De uitspraak is vastgesteld op 30 november 2004 door mrs. Onnes, Steenbergen en Holdert, in tegenwoordigheid van mr. Nijhuis als griffier. De beslissing is op die datum in het openbaar uitgesproken.

Het Hof heeft geen bezwaar tegen afgifte door de griffier van een afschrift van de uitspraak in geanonimiseerde vorm.

Cassatie

Tegen deze uitspraak kan binnen zes weken na de verzenddatum van de uitspraak beroep in cassatie worden ingesteld bij de Hoge Raad der Nederlanden. Daarbij moet het volgende in acht worden genomen:

1. Het instellen van beroep in cassatie geschiedt door het indienen van een beroepschrift bij dit gerechtshof (zie voor het adres de begeleidende brief).

2. Bij dit beroepschrift wordt een afschrift van de bestreden uitspraak overgelegd.

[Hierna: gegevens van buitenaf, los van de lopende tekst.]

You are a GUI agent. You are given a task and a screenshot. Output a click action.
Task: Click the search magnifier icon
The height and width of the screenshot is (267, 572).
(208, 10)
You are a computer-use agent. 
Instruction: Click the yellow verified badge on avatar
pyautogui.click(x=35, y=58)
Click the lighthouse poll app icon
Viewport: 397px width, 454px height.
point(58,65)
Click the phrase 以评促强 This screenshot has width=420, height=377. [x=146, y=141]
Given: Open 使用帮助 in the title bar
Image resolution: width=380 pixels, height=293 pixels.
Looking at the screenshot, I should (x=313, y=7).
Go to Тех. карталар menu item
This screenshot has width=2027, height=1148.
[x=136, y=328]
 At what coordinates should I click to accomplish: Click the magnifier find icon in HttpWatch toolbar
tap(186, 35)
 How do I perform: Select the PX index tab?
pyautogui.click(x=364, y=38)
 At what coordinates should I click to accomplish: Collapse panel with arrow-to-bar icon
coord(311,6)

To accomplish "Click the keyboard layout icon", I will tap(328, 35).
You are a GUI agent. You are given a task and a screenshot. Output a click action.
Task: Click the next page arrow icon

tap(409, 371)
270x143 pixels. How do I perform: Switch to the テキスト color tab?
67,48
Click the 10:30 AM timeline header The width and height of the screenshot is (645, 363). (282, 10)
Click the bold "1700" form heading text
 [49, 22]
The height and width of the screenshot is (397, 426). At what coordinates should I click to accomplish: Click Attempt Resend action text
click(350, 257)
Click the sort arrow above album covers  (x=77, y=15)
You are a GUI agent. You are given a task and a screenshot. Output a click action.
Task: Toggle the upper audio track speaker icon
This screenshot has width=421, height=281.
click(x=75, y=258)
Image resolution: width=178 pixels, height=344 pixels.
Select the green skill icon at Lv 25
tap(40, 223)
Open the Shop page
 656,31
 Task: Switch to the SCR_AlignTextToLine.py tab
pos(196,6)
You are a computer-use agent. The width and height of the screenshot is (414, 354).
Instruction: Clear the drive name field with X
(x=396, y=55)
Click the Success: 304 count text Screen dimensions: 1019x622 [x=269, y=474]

3. Het beroepschrift wordt ondertekend en bevat ten minste:

a) de naam en het adres van de indiener;

b) de dagtekening;

c) een omschrijving van de uitspraak waartegen het beroep in cassatie is gericht;

d) de gronden van het beroep in cassatie.

Voor het instellen van beroep in cassatie is een griffierecht verschuldigd. Na het instellen van dit beroep ontvangt U een nota griffierecht van de griffier van de Hoge Raad. In het cassatieberoepschrift kan de Hoge Raad worden verzocht om de wederpartij te veroordelen in de proceskosten.